Here, the remaining claims do not raise novel or complex issues of Louisiana law, as addressed in the first factor, and although the number of state law claims predominates over the one federal count at issue in this motion, federal claims constituted the heart of this case. All remaining claims derive from the allegations in support of Plaintiffs' contentions that Defendants misappropriated trade secrets by acquiring them via improper means and/or disclosing and using them without consent; therefore, the Court finds that the second factor weighs in favor of retaining jurisdiction. The third factor clearly weighs in favor of declining jurisdiction; however, in consideration of the fourth factor, neither the Court nor the parties have identified any other compelling reasons to decline jurisdiction. To the contrary, the fact that this case has been pending since 2016 and has proceeded through a substantively dense PI hearing, as well as dispositive motion practice, which has already resulted in dismissal of Plaintiffs' claims - both federal and state - against two defendants, the Court finds compelling reasons to retain jurisdiction over the remaining claims herein. The Court notes that its decision to exercise supplemental jurisdiction comports with Fifth Circuit case law, as well.
See Mendoza, 532 F.3d at 346 (citing Smith v. Amedisys Inc., 298 F.3d 434, 447 (5th Cir. 2002) (affirming the decision to retain supplemental jurisdiction, despite the dismissal of all federal claims, given that the remaining issues were not complex, were well-known to the court, and were ripe for summary disposition) and Batiste v. Island Records, Inc., 179 F.3d 217, 227 (5th Cir. 1999) (noting that the absence of difficult state law questions can weigh heavily in favor of retaining jurisdiction)).

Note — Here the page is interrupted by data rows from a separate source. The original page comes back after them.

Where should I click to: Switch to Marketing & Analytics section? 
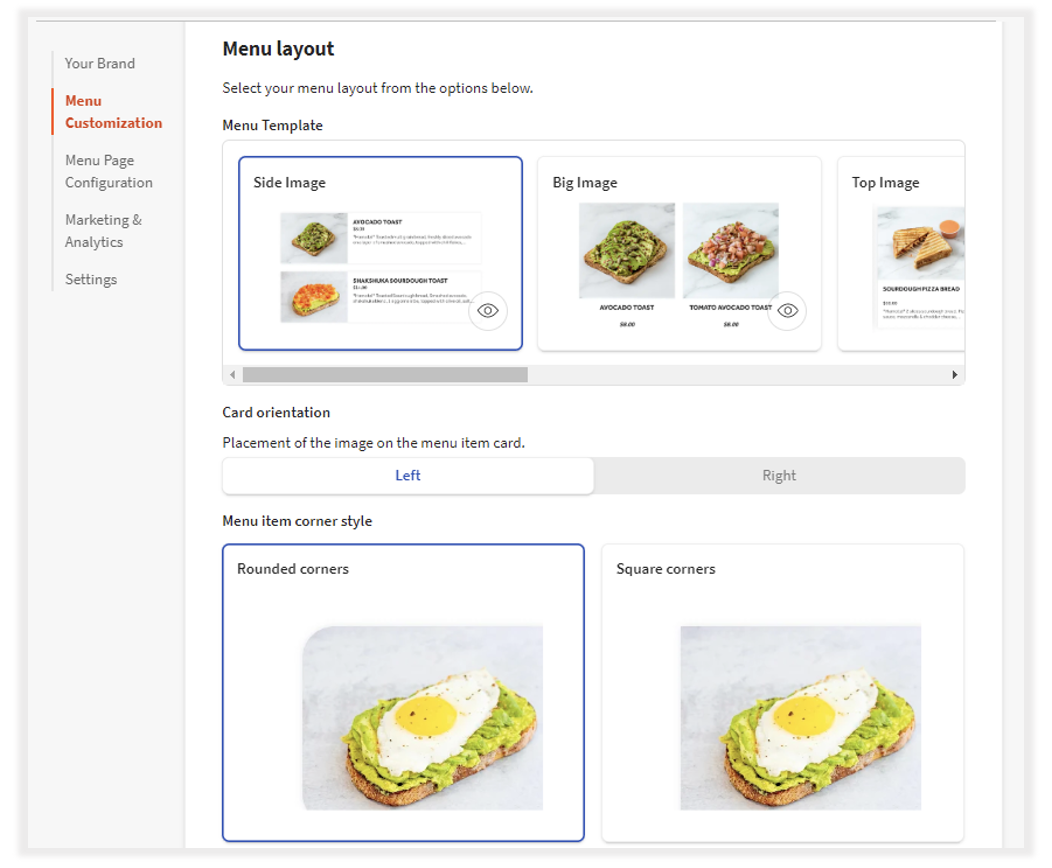(103, 230)
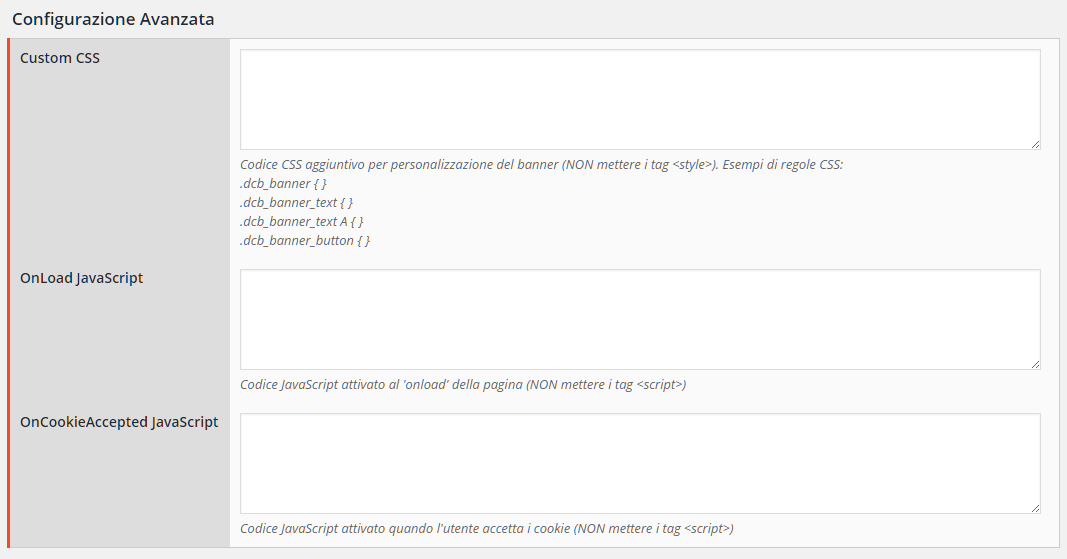Screen dimensions: 1067x559
Task: Click the Configurazione Avanzata section heading
Action: (x=113, y=19)
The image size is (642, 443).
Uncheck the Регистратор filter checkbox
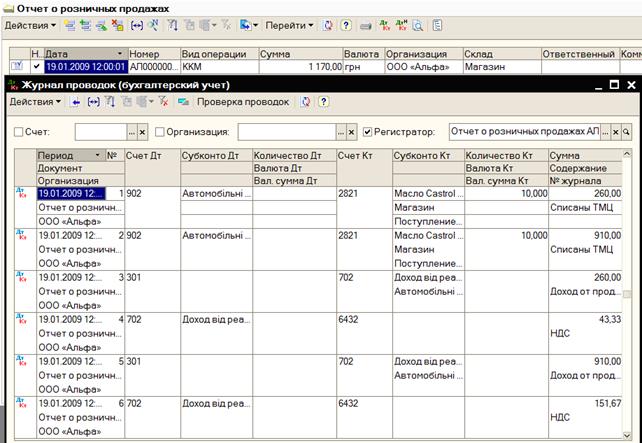[368, 131]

Count Three: Violations of the LUTPA
Count Three alleges violations of the Louisiana Unfair Trade Practices Act ("LUTPA"), La. R.S. § 51:1401, et seq., against Trahan, Davis and CA. Under the LUTPA, "[u]nfair methods of competition and unfair or deceptive acts or practices in the conduct of any trade or commerce are . . . unlawful." "LUTPA confers a private right of action on '[a]ny person who suffers any ascertainable loss of money or movable property . . . as a result of the use or employment by another person of an unfair or deceptive method, act or practice declared unlawful by R.S. 51:1405." "To recover under LUTPA, a plaintiff must 'prove some element of fraud, misrepresentation, deception or other unethical conduct.'" "A trade practice is unfair under the statute only when it offends established public policy and is immoral, unethical, oppressive or unscrupulous." "What constitutes an unfair trade practice is determined by the courts on a case-by-case basis."
La. R.S. § 51:1405(A).
Tubos de Acero de Mexico, S.A. v. Am. Int'l Inv. Corp., 292 F.3d 471, 480 (5th Cir. 2002) (quoting La. R.S. § 51:1409(A)).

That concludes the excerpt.